MATERIAL:
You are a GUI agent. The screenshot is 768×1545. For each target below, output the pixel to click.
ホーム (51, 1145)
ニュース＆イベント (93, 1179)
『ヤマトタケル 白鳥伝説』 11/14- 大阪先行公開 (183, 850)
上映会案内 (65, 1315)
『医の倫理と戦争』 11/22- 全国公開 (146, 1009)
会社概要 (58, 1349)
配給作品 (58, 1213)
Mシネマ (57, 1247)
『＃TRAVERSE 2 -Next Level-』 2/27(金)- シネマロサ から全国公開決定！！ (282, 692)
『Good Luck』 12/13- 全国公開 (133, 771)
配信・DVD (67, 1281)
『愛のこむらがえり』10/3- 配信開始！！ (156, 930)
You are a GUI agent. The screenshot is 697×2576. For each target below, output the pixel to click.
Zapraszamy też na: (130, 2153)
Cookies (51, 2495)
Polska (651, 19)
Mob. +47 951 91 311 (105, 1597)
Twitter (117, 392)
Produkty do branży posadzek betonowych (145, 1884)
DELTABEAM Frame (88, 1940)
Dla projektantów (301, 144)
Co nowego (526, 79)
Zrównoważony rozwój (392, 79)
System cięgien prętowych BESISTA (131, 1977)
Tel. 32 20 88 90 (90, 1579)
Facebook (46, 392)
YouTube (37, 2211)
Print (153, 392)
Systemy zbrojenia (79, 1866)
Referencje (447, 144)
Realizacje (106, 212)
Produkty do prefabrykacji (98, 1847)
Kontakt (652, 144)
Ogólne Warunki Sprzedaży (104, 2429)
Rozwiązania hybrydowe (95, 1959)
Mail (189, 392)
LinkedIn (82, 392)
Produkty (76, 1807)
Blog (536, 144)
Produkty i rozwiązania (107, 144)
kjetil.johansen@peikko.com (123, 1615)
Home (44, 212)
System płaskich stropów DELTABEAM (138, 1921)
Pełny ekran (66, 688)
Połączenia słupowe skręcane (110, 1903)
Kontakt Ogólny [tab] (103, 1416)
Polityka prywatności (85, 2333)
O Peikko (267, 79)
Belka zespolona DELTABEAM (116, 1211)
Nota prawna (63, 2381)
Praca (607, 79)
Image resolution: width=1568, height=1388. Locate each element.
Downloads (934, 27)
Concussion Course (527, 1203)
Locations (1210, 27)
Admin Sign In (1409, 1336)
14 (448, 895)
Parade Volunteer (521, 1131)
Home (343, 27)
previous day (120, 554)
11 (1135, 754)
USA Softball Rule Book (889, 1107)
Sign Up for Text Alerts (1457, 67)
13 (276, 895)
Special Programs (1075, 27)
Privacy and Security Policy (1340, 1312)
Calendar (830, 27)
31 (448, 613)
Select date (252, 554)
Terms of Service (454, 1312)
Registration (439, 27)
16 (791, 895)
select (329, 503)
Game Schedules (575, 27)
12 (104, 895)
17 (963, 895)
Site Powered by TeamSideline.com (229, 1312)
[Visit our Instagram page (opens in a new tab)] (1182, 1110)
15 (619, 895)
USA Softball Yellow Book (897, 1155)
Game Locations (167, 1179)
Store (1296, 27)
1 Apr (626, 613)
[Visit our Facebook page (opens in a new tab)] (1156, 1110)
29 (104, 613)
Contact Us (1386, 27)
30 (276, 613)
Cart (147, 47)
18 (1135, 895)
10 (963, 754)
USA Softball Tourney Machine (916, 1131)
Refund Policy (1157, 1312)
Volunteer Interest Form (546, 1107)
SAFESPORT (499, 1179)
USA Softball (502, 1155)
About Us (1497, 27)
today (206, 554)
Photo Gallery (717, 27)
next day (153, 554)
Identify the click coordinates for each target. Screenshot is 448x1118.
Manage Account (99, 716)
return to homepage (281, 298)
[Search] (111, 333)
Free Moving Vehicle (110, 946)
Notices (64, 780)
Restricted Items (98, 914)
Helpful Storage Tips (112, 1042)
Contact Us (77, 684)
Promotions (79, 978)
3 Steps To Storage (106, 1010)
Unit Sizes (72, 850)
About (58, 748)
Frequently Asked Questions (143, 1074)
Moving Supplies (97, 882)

YOUR INSTRUCTIONS: Please give every line of all the items above as a Markdown table with the columns Row and Line, numbering the rows in order and omitting blank lines.

EXERCISE RESULT:
| Row | Line |
|---|---|
| 1 | You are a GUI agent. The screenshot is 768×1545. For each target below, output the pixel to click. |
| 2 | ホーム (51, 1145) |
| 3 | ニュース＆イベント (93, 1179) |
| 4 | 『ヤマトタケル 白鳥伝説』 11/14- 大阪先行公開 (183, 850) |
| 5 | 上映会案内 (65, 1315) |
| 6 | 『医の倫理と戦争』 11/22- 全国公開 (146, 1009) |
| 7 | 会社概要 (58, 1349) |
| 8 | 配給作品 (58, 1213) |
| 9 | Mシネマ (57, 1247) |
| 10 | 『＃TRAVERSE 2 -Next Level-』 2/27(金)- シネマロサ から全国公開決定！！ (282, 692) |
| 11 | 『Good Luck』 12/13- 全国公開 (133, 771) |
| 12 | 配信・DVD (67, 1281) |
| 13 | 『愛のこむらがえり』10/3- 配信開始！！ (156, 930) |
| 14 | You are a GUI agent. The screenshot is 697×2576. For each target below, output the pixel to click. |
| 15 | Zapraszamy też na: (130, 2153) |
| 16 | Cookies (51, 2495) |
| 17 | Polska (651, 19) |
| 18 | Mob. +47 951 91 311 (105, 1597) |
| 19 | Twitter (117, 392) |
| 20 | Produkty do branży posadzek betonowych (145, 1884) |
| 21 | DELTABEAM Frame (88, 1940) |
| 22 | Dla projektantów (301, 144) |
| 23 | Co nowego (526, 79) |
| 24 | Zrównoważony rozwój (392, 79) |
| 25 | System cięgien prętowych BESISTA (131, 1977) |
| 26 | Tel. 32 20 88 90 (90, 1579) |
| 27 | Facebook (46, 392) |
| 28 | YouTube (37, 2211) |
| 29 | Print (153, 392) |
| 30 | Systemy zbrojenia (79, 1866) |
| 31 | Referencje (447, 144) |
| 32 | Realizacje (106, 212) |
| 33 | Produkty do prefabrykacji (98, 1847) |
| 34 | Kontakt (652, 144) |
| 35 | Ogólne Warunki Sprzedaży (104, 2429) |
| 36 | Rozwiązania hybrydowe (95, 1959) |
| 37 | Mail (189, 392) |
| 38 | LinkedIn (82, 392) |
| 39 | Produkty (76, 1807) |
| 40 | Blog (536, 144) |
| 41 | Produkty i rozwiązania (107, 144) |
| 42 | kjetil.johansen@peikko.com (123, 1615) |
| 43 | Home (44, 212) |
| 44 | System płaskich stropów DELTABEAM (138, 1921) |
| 45 | Pełny ekran (66, 688) |
| 46 | Połączenia słupowe skręcane (110, 1903) |
| 47 | Kontakt Ogólny [tab] (103, 1416) |
| 48 | Polityka prywatności (85, 2333) |
| 49 | O Peikko (267, 79) |
| 50 | Belka zespolona DELTABEAM (116, 1211) |
| 51 | Nota prawna (63, 2381) |
| 52 | Praca (607, 79) |
| 53 | Image resolution: width=1568, height=1388. Locate each element. |
| 54 | Downloads (934, 27) |
| 55 | Concussion Course (527, 1203) |
| 56 | Locations (1210, 27) |
| 57 | Admin Sign In (1409, 1336) |
| 58 | 14 (448, 895) |
| 59 | Parade Volunteer (521, 1131) |
| 60 | Home (343, 27) |
| 61 | previous day (120, 554) |
| 62 | 11 (1135, 754) |
| 63 | USA Softball Rule Book (889, 1107) |
| 64 | Sign Up for Text Alerts (1457, 67) |
| 65 | 13 (276, 895) |
| 66 | Special Programs (1075, 27) |
| 67 | Privacy and Security Policy (1340, 1312) |
| 68 | Calendar (830, 27) |
| 69 | 31 (448, 613) |
| 70 | Select date (252, 554) |
| 71 | Terms of Service (454, 1312) |
| 72 | Registration (439, 27) |
| 73 | 16 (791, 895) |
| 74 | select (329, 503) |
| 75 | Game Schedules (575, 27) |
| 76 | 12 (104, 895) |
| 77 | 17 (963, 895) |
| 78 | Site Powered by TeamSideline.com (229, 1312) |
| 79 | [Visit our Instagram page (opens in a new tab)] (1182, 1110) |
| 80 | 15 (619, 895) |
| 81 | USA Softball Yellow Book (897, 1155) |
| 82 | Game Locations (167, 1179) |
| 83 | Store (1296, 27) |
| 84 | 1 Apr (626, 613) |
| 85 | [Visit our Facebook page (opens in a new tab)] (1156, 1110) |
| 86 | 29 (104, 613) |
| 87 | Contact Us (1386, 27) |
| 88 | 30 (276, 613) |
| 89 | Cart (147, 47) |
| 90 | 18 (1135, 895) |
| 91 | 10 (963, 754) |
| 92 | USA Softball Tourney Machine (916, 1131) |
| 93 | Refund Policy (1157, 1312) |
| 94 | Volunteer Interest Form (546, 1107) |
| 95 | SAFESPORT (499, 1179) |
| 96 | USA Softball (502, 1155) |
| 97 | About Us (1497, 27) |
| 98 | today (206, 554) |
| 99 | Photo Gallery (717, 27) |
| 100 | next day (153, 554) |
| 101 | Identify the click coordinates for each target. Screenshot is 448x1118. |
| 102 | Manage Account (99, 716) |
| 103 | return to homepage (281, 298) |
| 104 | [Search] (111, 333) |
| 105 | Free Moving Vehicle (110, 946) |
| 106 | Notices (64, 780) |
| 107 | Restricted Items (98, 914) |
| 108 | Helpful Storage Tips (112, 1042) |
| 109 | Contact Us (77, 684) |
| 110 | Promotions (79, 978) |
| 111 | 3 Steps To Storage (106, 1010) |
| 112 | Unit Sizes (72, 850) |
| 113 | About (58, 748) |
| 114 | Frequently Asked Questions (143, 1074) |
| 115 | Moving Supplies (97, 882) |